The historian Ian Phimister argues that the British drive to war in 1899 should be understood as an attempt to take control of a process of confederation that was already underway and ensure that it took place under the auspices of the Empire.
For example, in 1896 the Colonial Undersecretary Lord Selborne wrote a memorandum warning that:
"The key to the future of South Africa is in the Transvaal… the richest spot on earth… [it] is going to be the natural capital state and centre of South African commercial, social and political life…. [the loss of rail revenues would drive the Cape and Natal] to the verge of bankruptcy, so dependent are they upon their rail revenue. It needs no words to prove what a powerful use could be made of this instrument in squeezing the British South African Colonies into joining a United South African Republic."
He was right. By 1898 the ZAR had completed its own rail link to the Portuguese coast- and the Cape's profit from rail revenues dropped from 349,000 pounds to 1896 (at the time of Selborne's memorandum) to almost nothing in 1898.
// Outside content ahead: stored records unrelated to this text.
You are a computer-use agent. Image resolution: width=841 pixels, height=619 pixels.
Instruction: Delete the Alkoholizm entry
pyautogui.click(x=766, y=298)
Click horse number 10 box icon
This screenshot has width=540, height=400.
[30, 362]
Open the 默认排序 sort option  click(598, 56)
This brings us to the major point:
For the Boer Republics to be in any position to unify northern South Africa- and to do so once Rhodesia exists- the gold rush has to happen. However, once the gold rush happens, those republics will steadily lose their Boer character.
By the time of the war, the Uitlanders (foreign-born residents, chiefly British) outnumbered the Boers. One of the reasons Paul Kruger went to war is that he knew that any political concessions- the granting of the vote, for example- would immediately end the agrarian, ultra-Calvinist character of the Transvaal.
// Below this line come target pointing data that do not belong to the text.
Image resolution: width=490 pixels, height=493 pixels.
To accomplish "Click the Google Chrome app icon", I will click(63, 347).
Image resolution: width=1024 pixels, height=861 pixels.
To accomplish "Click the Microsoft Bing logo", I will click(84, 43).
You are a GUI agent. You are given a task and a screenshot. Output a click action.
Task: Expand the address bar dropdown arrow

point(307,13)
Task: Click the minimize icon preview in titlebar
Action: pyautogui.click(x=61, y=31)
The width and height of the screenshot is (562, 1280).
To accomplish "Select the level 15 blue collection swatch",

But: for all the British talk about Uitlander rights before the outbreak of the war, they didn't necessarily want those rights to be granted by anyone other than the British.
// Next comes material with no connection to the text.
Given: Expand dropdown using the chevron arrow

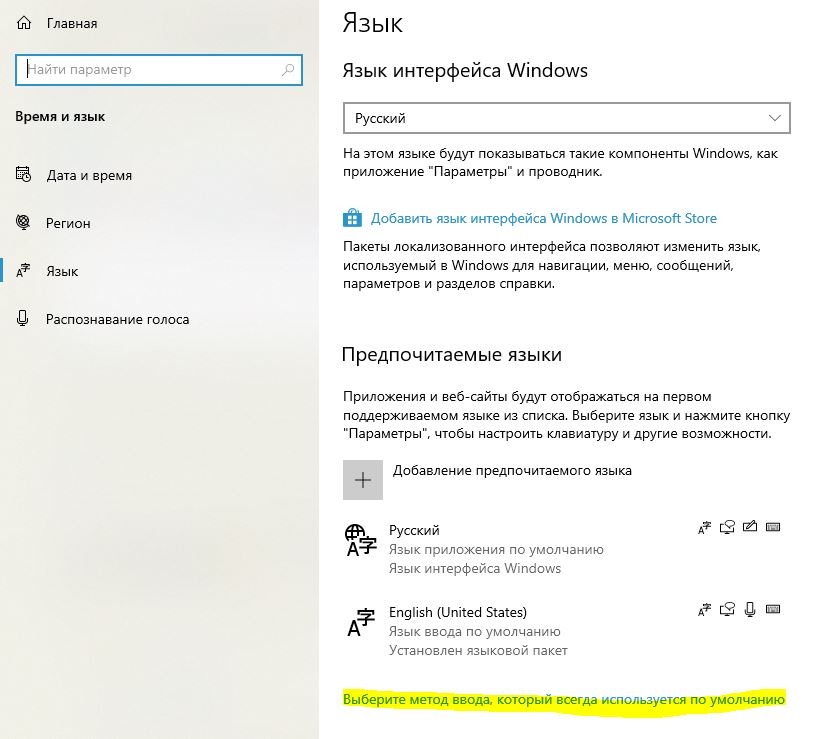Looking at the screenshot, I should click(x=775, y=118).
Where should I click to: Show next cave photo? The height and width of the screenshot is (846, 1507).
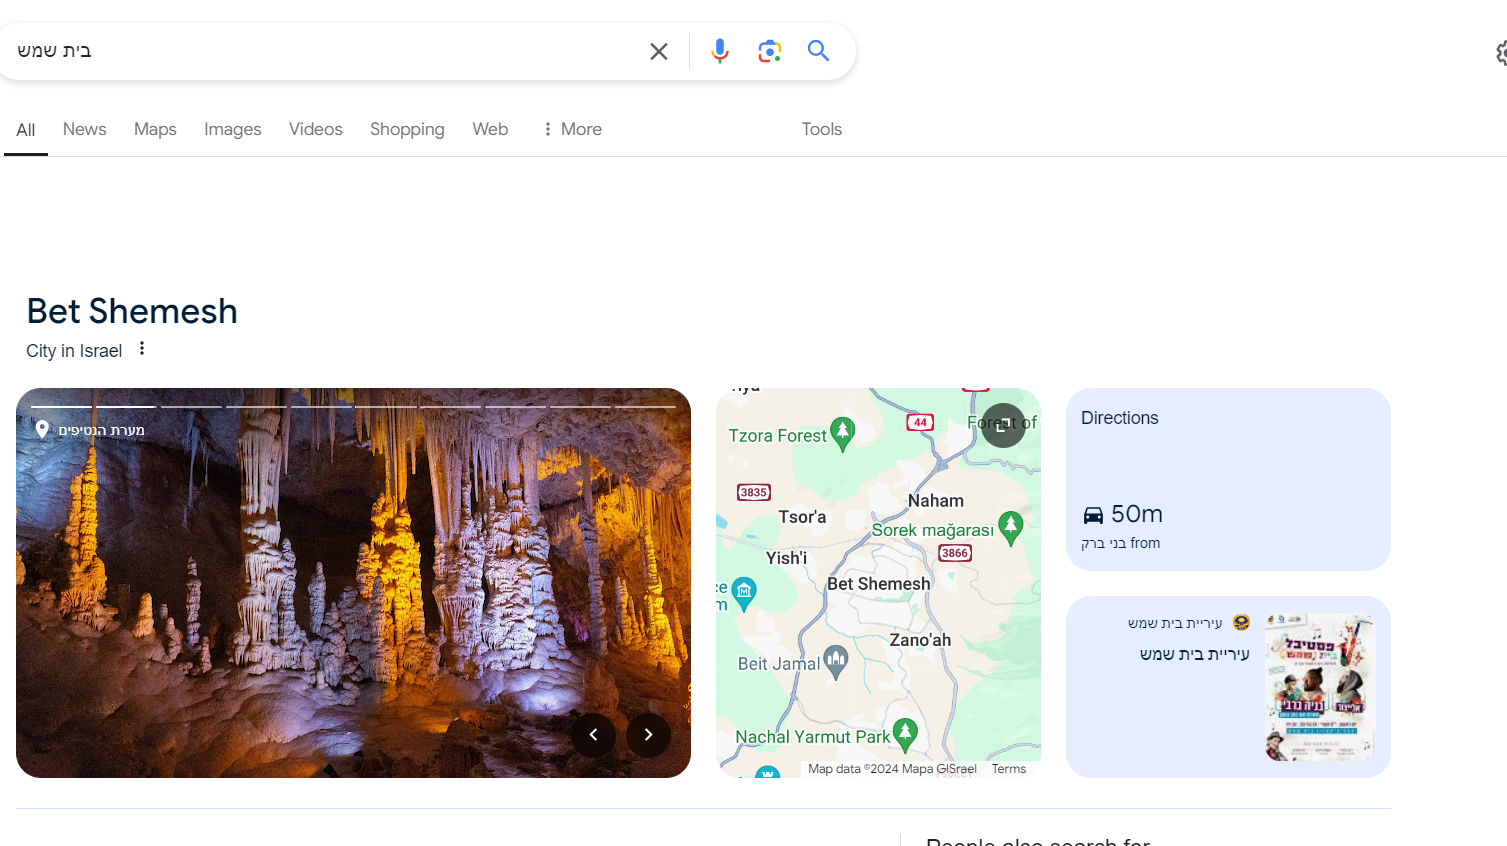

Because once the Uitlanders are in control of the state, they don't need the Empire's protection any more- and as Selborne put it, “this country so powerful in its future wealth and population must be a British Republic if it is not a British Colony… [and] would assuredly attract to itself all the British Colonies in South Africa.”
The Boers could have protected the character of their states by winning a short war with the British and then expelling the Uitlanders. In the process, however, they would have utterly crippled their economy and provided the British with a perfect casus belli for a third war, one that this time they would actually have prepared for.
TL,DR: By the time Rhodesia is established, the South African gold rush is underway. Once the gold rush has happened, South Africa is on a ticking clock to some kind of unification- and it almost certainly won't be by the Boers.